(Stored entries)

* * * * * * * * *

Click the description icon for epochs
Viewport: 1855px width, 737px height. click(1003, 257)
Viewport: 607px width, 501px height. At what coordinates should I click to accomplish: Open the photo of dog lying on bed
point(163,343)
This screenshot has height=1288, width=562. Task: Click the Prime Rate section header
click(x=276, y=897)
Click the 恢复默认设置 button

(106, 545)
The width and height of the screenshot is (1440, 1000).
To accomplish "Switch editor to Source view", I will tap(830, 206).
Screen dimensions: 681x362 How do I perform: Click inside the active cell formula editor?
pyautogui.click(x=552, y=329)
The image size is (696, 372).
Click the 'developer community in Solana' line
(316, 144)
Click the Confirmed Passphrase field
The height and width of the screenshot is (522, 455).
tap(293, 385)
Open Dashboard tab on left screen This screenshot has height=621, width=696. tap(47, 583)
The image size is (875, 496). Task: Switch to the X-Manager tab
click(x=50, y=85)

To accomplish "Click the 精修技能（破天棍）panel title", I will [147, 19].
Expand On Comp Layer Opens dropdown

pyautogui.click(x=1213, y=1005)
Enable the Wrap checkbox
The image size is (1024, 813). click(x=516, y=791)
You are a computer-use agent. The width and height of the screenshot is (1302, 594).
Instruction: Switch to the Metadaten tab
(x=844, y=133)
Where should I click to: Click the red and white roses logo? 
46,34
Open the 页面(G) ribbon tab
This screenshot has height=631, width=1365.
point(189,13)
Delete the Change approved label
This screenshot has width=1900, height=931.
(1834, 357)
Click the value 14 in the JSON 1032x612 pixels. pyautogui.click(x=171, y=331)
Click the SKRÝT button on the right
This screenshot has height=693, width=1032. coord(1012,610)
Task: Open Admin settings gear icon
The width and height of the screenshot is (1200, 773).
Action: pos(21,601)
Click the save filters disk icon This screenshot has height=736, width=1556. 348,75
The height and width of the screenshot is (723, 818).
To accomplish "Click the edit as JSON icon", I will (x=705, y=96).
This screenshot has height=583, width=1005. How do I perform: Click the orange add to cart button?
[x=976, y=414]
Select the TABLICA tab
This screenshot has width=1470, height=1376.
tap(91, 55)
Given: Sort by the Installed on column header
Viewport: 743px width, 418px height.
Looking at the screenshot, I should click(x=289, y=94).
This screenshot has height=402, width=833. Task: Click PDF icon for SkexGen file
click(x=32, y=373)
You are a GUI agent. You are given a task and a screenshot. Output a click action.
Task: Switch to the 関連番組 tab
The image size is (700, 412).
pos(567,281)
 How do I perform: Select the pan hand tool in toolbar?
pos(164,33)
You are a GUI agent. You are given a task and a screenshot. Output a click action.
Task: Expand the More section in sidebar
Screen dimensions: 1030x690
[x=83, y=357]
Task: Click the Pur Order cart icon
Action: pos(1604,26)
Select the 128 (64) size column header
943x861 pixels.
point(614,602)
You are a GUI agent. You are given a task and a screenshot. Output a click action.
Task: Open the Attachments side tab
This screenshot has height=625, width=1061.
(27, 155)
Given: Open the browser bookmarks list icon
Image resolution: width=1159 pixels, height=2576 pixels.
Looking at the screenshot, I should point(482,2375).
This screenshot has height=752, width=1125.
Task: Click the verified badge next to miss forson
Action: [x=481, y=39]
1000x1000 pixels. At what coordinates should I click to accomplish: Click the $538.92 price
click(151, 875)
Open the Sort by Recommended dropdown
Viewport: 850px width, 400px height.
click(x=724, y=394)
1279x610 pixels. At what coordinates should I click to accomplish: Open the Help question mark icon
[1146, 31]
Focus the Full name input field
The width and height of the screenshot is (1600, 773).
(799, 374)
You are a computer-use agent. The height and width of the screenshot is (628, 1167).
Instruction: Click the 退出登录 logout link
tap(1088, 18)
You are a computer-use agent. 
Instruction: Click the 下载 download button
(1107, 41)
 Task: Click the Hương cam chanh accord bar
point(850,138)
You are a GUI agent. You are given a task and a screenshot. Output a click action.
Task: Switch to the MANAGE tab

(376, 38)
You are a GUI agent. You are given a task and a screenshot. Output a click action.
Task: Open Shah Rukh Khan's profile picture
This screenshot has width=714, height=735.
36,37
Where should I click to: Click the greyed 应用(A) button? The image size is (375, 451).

* * * * * * * * *

▶ [YOUR INSTRUCTIONS] A word-for-word restatement of the records above from the line containing "1279x610 pixels. At" to their final line is all the answer should hold.

▶ [OUTPUT]
1279x610 pixels. At what coordinates should I click to accomplish: Open the Help question mark icon
[1146, 31]
Focus the Full name input field
The width and height of the screenshot is (1600, 773).
(799, 374)
You are a computer-use agent. The height and width of the screenshot is (628, 1167).
Instruction: Click the 退出登录 logout link
tap(1088, 18)
You are a computer-use agent. 
Instruction: Click the 下载 download button
(1107, 41)
 Task: Click the Hương cam chanh accord bar
point(850,138)
You are a GUI agent. You are given a task and a screenshot. Output a click action.
Task: Switch to the MANAGE tab

(376, 38)
You are a GUI agent. You are given a task and a screenshot. Output a click action.
Task: Open Shah Rukh Khan's profile picture
This screenshot has width=714, height=735.
36,37
Where should I click to: Click the greyed 应用(A) button? The image size is (375, 451).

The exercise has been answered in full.